The idea that "Traviata" is a love story is commonplace -- and misleading. Once past its bubbly first act, the opera is essentially a tale of sacrifice and death, its grim denouement made inevitable by a collision of irreconcilable worlds: that of the French provincial bourgeoisie (represented by the Germonts, Giorgio the father and Alfredo the son) and that of the Parisian demimonde (in the person of the consumptive courtesan Violetta Valery, the "fallen one" of the title).

Stage director Lawrence Edelson allows himself a bit of titillation early in the evening, injecting a note of lasciviousness into Violetta's great soliloquy "Sempre libera" by turning the men of the chorus into a paying audience. He also gives us a glimpse of the lovers' foreplay at the beginning of Act 2. But from the elder Germont's fateful entrance a few minutes later, Edelson and colleagues are on their best behavior, their work full of felicitous touches.

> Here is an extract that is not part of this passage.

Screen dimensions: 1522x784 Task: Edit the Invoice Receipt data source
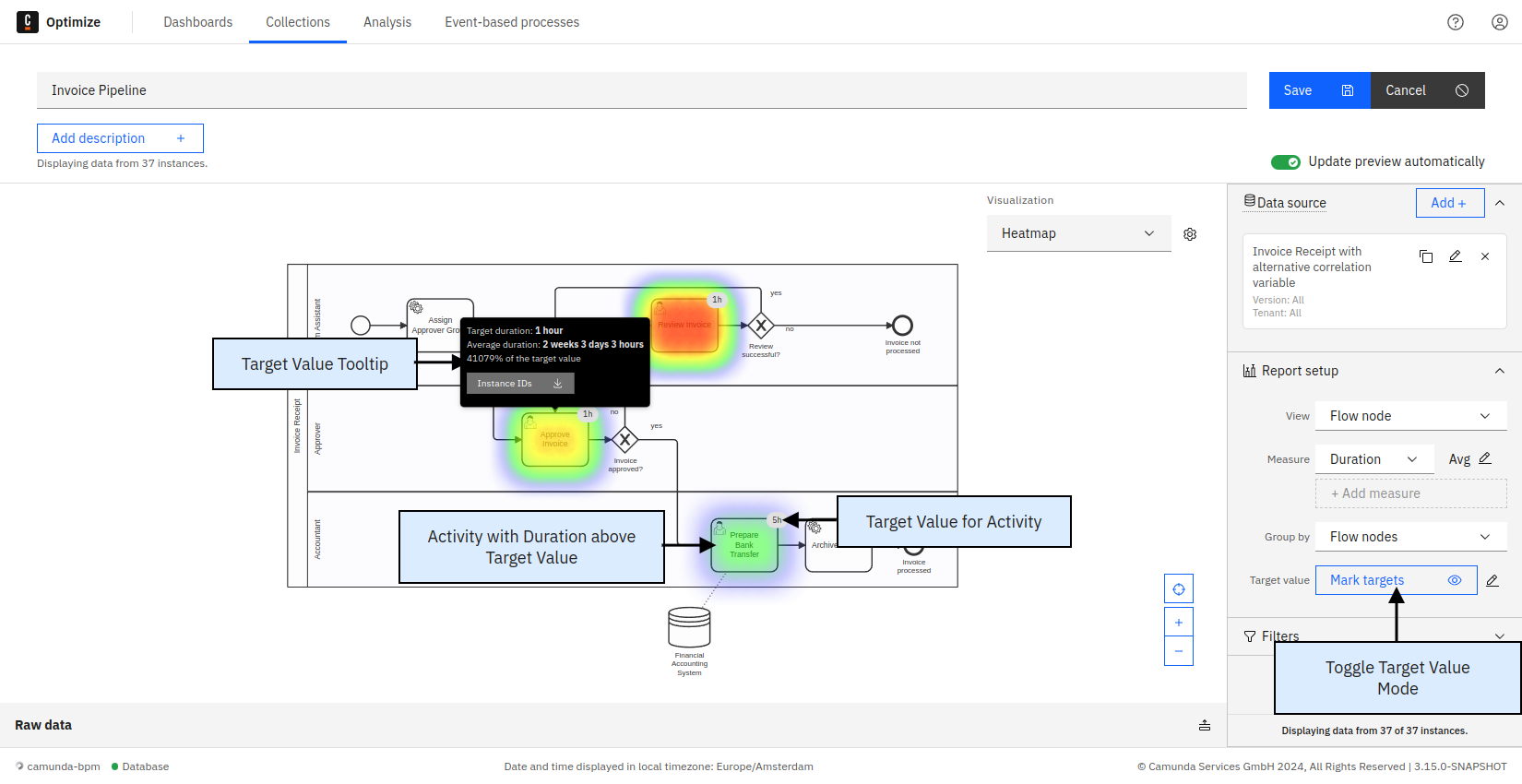click(1456, 256)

The complex, wrenching scene between Violetta and Germont following that entrance is the heart of "Traviata" and one of the finest things in opera. Elizabeth Futral and Stephen Powell play it magnificently, alive to every flicker of feeling: indignation, fear, shame, sympathy, grief, resignation. Futral, who moves as expressively as she sings, is attuned to both the vulnerability and the steeliness of her character; her crystalline soprano encompasses both the brilliant coloratura of Act 1 and the more lyrical writing of the later, darker scenes. Powell's sonorous baritone vibrates with sincerity, but he wisely avoids making Germont overly sympathetic.

To the role of Alfredo, tenor Bruno Ribeiro brings a heroic timbre, superb diction and exemplary breath support; he wants only a bit more lightness and elegance. Conductor Michael Christie draws pointed, polished playing from the orchestra, though at times I wished for more Italianate warmth in the strings. The chorus, if not always on the beat, sings vividly.